PS 8-101 - BIOTIC and temporal influences on spatial distribution of dominant and subdominant ground-foraging ants in a tropical agroecosystem

Monday, August 8, 2011
Exhibit Hall 3, Austin Convention Center
Katherine K. Ennis, University of California, Santa Cruz, Santa Cruz, CA and David J. Gonthier, School of Natural Resources and Environment, University of Michigan, Ann Arbor, MI

Communities are structured by many of the same factors that govern regional species distributions. However, communities in comparison may be more strongly structured by interactions between species, or groups of species. We studied the relative effects of biotic and temporal factors on local distributions of dominant and subdominant ground-foraging ants in a coffee agroecosystem of southern Mexico. Prior research demonstrated the positive influence of a dominant arboreal nesting ant species (Azteca instabilis) on the local ground foraging ant richness. Based on these findings we ask if the increase in species richness surrounding A. instabilis nests may be caused by differential effects of A. instabilis on dominant and subdominant ground-foraging ant species. To answer this question, we surveyed ground-foraging ants in four spatially explicit sites surrounding A. instabilis nests during June 2009 and June 2010. We then determined the probability of subdominant ant presence with generalized linear models according to six factors: (1) distance from the dominant arboreal ant, A. instabilis; (2) presence of ground-foraging dominant ant; (3) previous presence of subdominant species; (4) ground cover; (5) relative tree density; and (6) site effect.
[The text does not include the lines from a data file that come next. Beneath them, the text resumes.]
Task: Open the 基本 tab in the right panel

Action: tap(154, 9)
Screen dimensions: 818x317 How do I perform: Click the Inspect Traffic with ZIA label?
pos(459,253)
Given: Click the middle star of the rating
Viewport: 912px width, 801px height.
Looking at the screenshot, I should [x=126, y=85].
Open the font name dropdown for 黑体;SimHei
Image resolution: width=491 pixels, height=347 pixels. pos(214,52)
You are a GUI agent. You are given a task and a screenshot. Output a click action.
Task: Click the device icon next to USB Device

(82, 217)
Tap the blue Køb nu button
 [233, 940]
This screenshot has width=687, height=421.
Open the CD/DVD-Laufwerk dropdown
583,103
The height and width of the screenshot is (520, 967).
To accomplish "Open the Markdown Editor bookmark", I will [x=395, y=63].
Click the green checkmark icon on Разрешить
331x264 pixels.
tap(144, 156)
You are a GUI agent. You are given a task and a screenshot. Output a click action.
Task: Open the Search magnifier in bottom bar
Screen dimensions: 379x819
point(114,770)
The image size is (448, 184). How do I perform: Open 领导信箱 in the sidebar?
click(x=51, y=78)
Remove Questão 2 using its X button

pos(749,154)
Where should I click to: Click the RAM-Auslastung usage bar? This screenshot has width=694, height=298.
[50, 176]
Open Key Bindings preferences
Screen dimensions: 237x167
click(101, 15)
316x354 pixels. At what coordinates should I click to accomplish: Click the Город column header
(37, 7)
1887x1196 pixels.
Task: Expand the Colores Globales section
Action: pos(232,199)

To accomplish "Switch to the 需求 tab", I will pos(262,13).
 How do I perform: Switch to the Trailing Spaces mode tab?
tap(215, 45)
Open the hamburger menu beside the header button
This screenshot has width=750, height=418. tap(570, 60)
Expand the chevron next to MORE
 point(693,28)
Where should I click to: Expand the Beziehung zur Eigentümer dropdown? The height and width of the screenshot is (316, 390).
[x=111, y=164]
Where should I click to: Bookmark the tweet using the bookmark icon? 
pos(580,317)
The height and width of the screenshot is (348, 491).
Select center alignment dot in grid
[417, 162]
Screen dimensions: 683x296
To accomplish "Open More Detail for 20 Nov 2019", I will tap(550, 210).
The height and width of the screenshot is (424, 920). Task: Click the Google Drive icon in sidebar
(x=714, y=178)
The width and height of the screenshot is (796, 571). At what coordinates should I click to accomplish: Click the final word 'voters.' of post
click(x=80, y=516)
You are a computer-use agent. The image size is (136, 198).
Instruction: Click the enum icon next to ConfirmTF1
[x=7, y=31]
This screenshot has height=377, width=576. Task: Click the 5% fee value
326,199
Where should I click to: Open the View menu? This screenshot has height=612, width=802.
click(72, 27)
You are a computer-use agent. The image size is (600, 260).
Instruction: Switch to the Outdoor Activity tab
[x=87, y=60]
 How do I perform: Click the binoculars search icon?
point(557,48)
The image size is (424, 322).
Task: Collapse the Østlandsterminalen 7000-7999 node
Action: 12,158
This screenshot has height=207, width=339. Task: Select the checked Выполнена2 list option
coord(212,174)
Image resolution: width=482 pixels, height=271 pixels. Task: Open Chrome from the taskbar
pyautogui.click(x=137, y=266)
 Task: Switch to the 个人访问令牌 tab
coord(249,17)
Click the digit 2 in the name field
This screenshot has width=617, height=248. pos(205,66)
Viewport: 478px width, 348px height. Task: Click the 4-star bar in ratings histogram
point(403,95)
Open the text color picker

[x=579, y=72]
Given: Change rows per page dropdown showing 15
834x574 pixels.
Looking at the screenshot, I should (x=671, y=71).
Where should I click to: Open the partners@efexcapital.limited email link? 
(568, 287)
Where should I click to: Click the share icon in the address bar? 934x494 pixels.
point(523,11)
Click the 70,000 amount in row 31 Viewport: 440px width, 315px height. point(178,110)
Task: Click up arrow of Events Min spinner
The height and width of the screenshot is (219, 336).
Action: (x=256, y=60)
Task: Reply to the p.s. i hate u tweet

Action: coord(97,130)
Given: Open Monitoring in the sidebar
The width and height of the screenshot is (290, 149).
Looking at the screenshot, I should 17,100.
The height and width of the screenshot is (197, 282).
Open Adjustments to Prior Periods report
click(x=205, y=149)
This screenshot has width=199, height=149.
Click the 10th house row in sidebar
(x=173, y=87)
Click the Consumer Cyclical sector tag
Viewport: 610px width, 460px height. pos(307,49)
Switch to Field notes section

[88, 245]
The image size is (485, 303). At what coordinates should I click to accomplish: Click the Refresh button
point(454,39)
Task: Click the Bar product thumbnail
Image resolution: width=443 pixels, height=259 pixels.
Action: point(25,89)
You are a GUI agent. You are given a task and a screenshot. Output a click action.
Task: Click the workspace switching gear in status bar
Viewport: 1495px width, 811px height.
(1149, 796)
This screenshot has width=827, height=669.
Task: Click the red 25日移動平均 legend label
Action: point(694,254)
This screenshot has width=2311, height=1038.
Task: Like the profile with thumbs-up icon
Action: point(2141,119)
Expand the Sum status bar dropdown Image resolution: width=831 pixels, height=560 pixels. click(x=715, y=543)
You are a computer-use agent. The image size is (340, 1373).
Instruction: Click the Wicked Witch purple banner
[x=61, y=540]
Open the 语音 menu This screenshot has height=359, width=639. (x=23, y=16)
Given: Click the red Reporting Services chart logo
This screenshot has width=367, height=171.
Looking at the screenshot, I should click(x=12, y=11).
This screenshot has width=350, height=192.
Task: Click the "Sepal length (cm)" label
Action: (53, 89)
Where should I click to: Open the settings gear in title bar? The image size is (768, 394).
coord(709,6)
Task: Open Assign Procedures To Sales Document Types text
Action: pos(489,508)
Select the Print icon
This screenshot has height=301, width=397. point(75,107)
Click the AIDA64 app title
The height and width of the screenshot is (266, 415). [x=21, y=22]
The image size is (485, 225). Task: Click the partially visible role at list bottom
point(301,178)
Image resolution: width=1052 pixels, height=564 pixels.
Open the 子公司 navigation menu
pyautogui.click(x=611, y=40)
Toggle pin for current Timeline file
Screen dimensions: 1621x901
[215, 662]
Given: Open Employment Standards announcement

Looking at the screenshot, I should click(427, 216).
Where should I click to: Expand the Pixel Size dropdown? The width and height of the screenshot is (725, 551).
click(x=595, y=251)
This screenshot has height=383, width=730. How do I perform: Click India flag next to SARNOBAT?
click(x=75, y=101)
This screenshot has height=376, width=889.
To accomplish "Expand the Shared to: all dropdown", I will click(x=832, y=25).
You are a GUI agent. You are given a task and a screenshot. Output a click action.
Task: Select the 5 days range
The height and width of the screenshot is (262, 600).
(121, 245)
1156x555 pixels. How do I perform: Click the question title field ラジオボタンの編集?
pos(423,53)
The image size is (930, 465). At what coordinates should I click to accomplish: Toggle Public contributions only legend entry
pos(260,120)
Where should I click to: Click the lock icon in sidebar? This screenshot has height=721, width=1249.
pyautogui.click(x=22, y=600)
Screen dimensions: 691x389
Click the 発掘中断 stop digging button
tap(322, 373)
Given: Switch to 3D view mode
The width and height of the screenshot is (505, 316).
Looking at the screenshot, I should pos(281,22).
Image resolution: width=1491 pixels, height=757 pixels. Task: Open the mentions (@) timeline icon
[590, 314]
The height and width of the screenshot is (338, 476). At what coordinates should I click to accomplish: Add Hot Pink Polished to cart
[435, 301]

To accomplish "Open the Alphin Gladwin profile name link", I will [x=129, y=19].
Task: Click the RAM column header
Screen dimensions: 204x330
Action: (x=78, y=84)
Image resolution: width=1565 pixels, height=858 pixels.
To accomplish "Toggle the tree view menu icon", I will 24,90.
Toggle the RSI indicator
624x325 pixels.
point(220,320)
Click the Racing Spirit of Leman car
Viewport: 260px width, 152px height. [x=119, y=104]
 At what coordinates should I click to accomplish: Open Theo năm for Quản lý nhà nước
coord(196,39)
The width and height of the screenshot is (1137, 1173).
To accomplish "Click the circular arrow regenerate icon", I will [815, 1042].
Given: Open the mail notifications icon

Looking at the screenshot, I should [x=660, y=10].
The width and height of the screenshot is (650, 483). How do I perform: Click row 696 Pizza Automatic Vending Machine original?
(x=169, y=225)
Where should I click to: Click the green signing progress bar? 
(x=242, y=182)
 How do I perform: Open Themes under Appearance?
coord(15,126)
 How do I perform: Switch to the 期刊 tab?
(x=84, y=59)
Preliminary results show that the strongest overall influence on the presence of a subdominant ant in 2010 came from the prior presence of a subdominant species (June 2009). The distance to A. instabilis nests also had a strong positive influence on the presence of a subdominant species. The presence of a dominant ant did decrease the probability of a subdominant ant species presence. Site effect, ground cover and relative tree density had comparably lower influences on the probability of a subdominant’s presence. These results are supportive of the idea that A. instabilis effects different ant groups differentially based on their abundance within ant community. Furthermore, the results indicate that communities may be more strongly influenced by local species interactions between groups of species than by other local factors.